Estimate covariance at sample k-1

u_km1

Input vector at sample k-1

z_k

Measurement at sample k

f

Propagation function with interface:

x_k = f([t_km1, t_k], x_km1, u_km1, q_km1)                  

where q_km1 is the process noise at sample k-1

h

Measurement function with interface:

z_k = h(t_k, x_k, u_km1, r_k)                               
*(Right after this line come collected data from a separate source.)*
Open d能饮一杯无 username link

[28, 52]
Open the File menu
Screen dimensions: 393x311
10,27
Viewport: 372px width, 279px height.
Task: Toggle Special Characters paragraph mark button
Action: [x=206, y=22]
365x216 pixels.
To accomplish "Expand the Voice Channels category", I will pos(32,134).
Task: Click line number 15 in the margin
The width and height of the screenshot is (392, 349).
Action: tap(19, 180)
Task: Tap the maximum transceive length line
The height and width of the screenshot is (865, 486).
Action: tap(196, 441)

where r_k is the measurement noise at sample k

Q_km1

Pocess noise covariance at sample k-1

R_k

Measurement noise covariance at sample k

alpha

Optional turning parameter, often 0.001

beta

Optional tuning parameter, with 2 being optimal for Gaussian estimation error

kappa

Optional tuning parameter, often 3 - nx, where nx is the dimension of the state

P_cc

Optional consider covariance (presumed constant)

P_xc

Optional state-consider covariance at k-1

(etc.)

Additional arguments to be passed to f and h after their normal arguments

Outputs

x

Upated estimate at sample k

P

Updated estimate covariance at sample k

P_xc

When using consider covariance (P_cc and P_xc), this is the updated covariance between the state and consider parameters at sample k.

Example

We can quickly create a simulation for discrete, dynamic system, generate noisy measurements of the system over time, and pass these to an unscented Kalman filter.
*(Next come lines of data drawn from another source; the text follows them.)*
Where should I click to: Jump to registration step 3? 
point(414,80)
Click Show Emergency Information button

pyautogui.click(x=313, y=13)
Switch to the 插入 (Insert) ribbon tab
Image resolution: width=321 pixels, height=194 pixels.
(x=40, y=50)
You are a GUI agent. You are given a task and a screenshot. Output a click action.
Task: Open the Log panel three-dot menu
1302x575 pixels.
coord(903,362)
First, define the discrete system.

rng(1);
dt    = 0.1;                                  % Time step
F_km1 = expm([0 1; -1 0]*dt);                 % State transition matrix
G_km1 = [0.5*dt^2; dt];                       % Process-noise-to-state map
Q_km1 = G_km1 * 0.5^2 * G_km1.';              % Process noise variance
R_k   = 0.1;                                  % Meas. noise covariance

Make propagation and observation functions. These are just linear for this example, but ukf is meant for nonlinear functions.

f = @(t0, tf, x, u, q) F_km1 * x + q;
h = @(t, x, u, r) x(1) + r;

Now, we'll define the simulation's time step and initial conditions. Note that we define the initial estimate and set the truth as a small error from the estimate (using the covariance).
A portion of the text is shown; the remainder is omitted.